Acts like lynching of Mohammad Akhlaq show a mindset that is entirely comfortable with the death penalty, wholly exculpatory of torture as a means of extorting confessions, says Gopalkrishna Gandhi who is a known campaigner against capital punishment.
Gandhi has come out with a new book “Abolishing The Death Penalty: Why India Should Say No To Capital Punishment”, published by Aleph Book Company, in which through in-depth analysis and marshalling of considered opinion of jurists, human rights activists, scholars and criminologists among others, he argues why the death penalty should be abolished with immediate effect in India.
According to Gandhi, death penalty asks to be questioned on grounds of the right to life, the right to self-defence against battery, assault, homicide and murder.

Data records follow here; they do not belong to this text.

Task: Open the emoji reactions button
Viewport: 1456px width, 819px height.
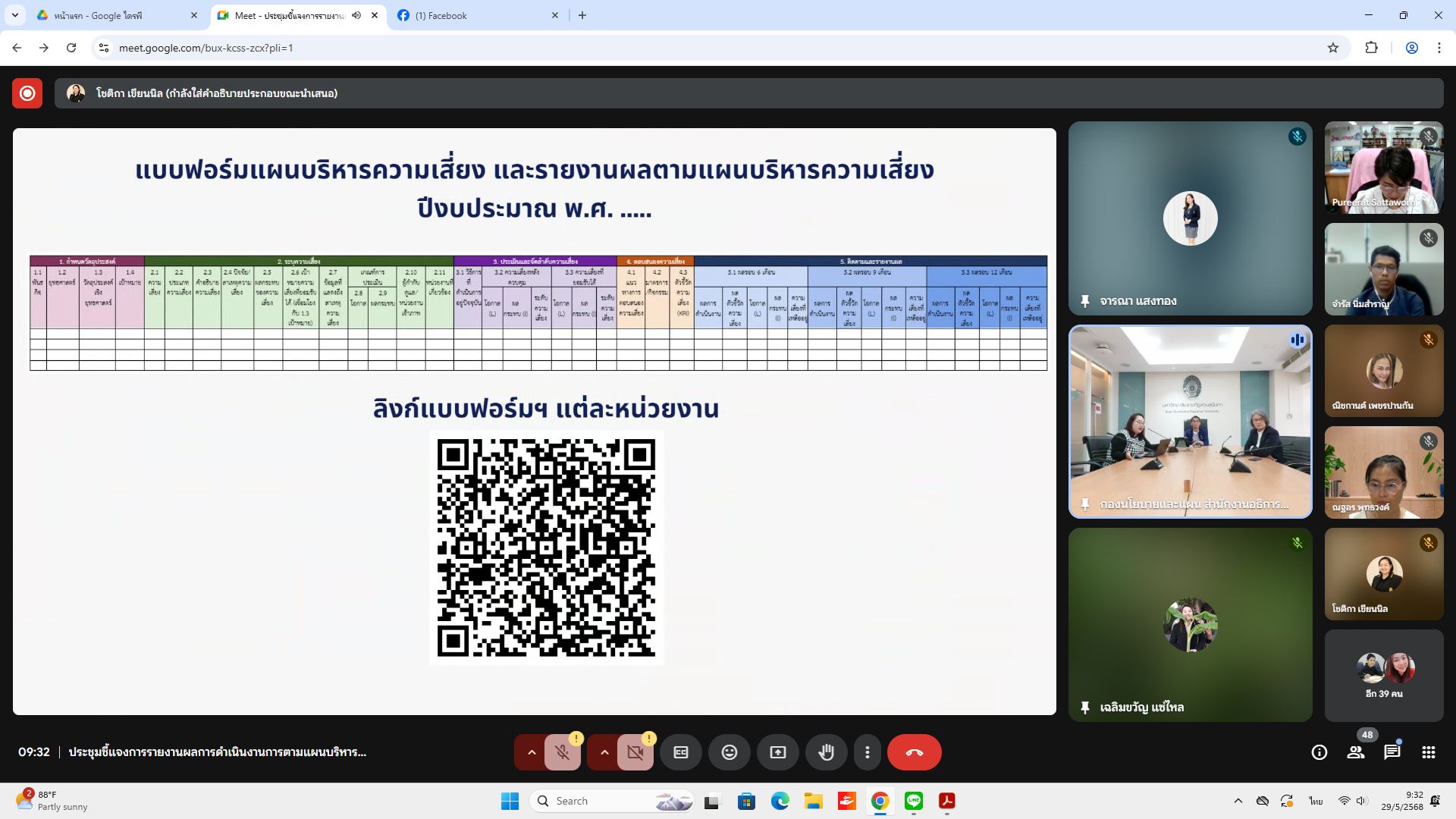Action: (729, 752)
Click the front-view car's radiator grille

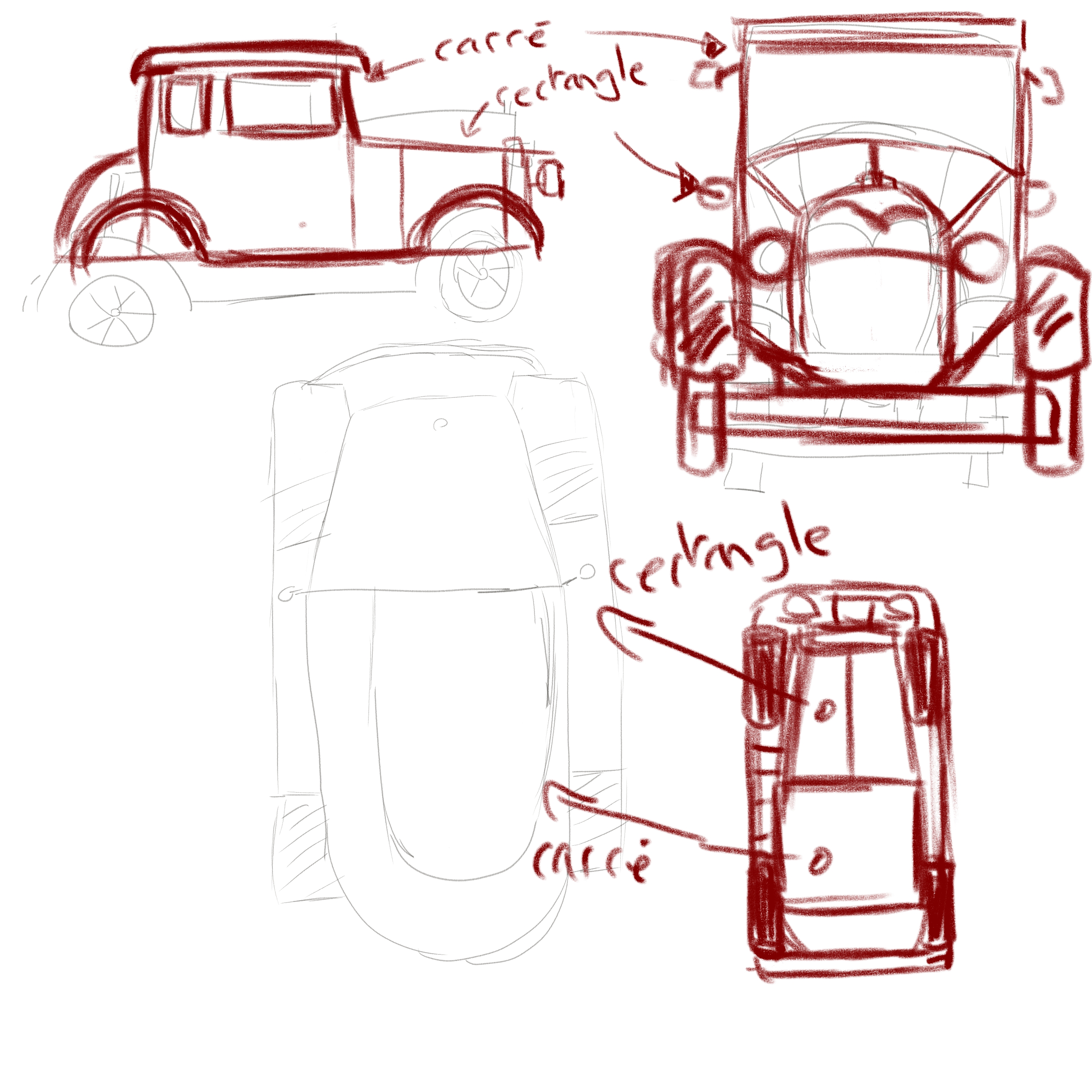pos(873,294)
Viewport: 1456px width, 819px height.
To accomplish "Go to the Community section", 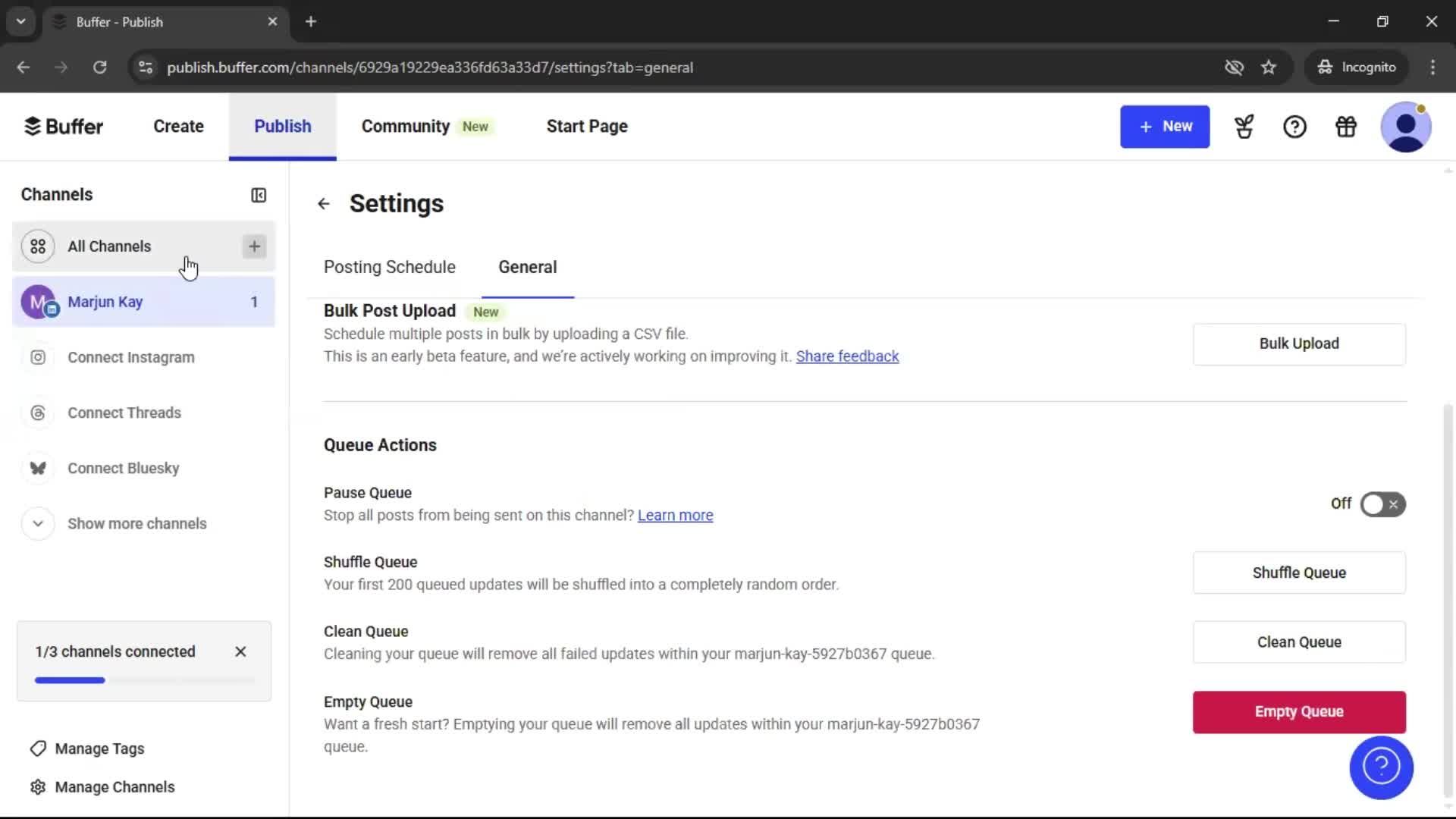I will 405,126.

“States that keep the death penalty alive and do not realise the absurdity of that oxymoron may not be accused of a sadistic pleasure in dealing death. But they cannot be exempted from the accusation of deriving a sense of pleasure in the death penalty as a power, a perquisite, a prerogative that no one else enjoys,” he writes.
The former West Bengal governor says the power to commute a death sentence to one of life imprisonment is part of the power of the death penalty.
“And even in the exercise of that pardoning prerogative, the state is using its exceptional privilege, its unique power. It is the exclusivity of this power, in its extreme nature, and indeed in its exceptionality that it is tantamount to a reserved ‘pleasure’. And it is in that privileged uniqueness that it is so outrageously capricious and so flagrantly promiscuous,” he argues.
Gandhi, currently distinguished professor of history and politics at Ashoka University, says public opinion in India has always been “death-penalty minded” and is now even more so.
“It is in fact more retribution-minded, vengeance-minded and geared to dealing death,” he says.
He then cites the lynching of a prisoner detained on suspicion of rape in Dimapur in Nagaland last year which included him being dragged out of jail, stripped, paraded naked and then beaten to death, in mob adjudication.
“The mob-lynching and murder of Mohammad Akhlaq in a village in Uttar Pradesh on September 28, 2015 on the rumour that he had killed a cow and eaten its meat, is another grim instance of mob fury that stops at nothing less than killing.
These acts show a mindset that is entirely comfortable with the death penalty, wholly exculpatory of torture as a means of extorting confessions,” Gandhi writes.
Abolishing the death penalty, he says, is not about the final punishment from which there is no return but about the first principle of penology which is about return, a return to civility.
“The debate about the death penalty lies beyond ‘to hang or not to hang’ to a discussion on the criminal investigation system, on the law’s transparency, the state’s impartiality, a civilised penology,” he says.
“We do not choose to be born. But once arrived, we do choose, through programmed genomes, instinct and will, to stay alive. In fact, we do more than choose. We resist anything that comes in the way of our staying alive. That resistance is built into the apparatus of staying alive,” he says.
In the book, Gandhi asks fundamental questions about the ultimate legal punishment awarded to those accused of major crimes. Is taking another life a just punishment or an act as inhuman as the crime that triggered it? Does having capital punishment in the law books deter crime?
His conclusions are unequivocal: Cruel in its operation, ineffectual as deterrence, unequal in its application in an uneven society, liable like any punishment to be in error but incorrigibly so, these grievous flaws that are intrinsic to the death penalty are compounded by yet another – it leaves the need for retribution (cited as its primary ‘good’) unrequited and simply makes society more bloodthirsty.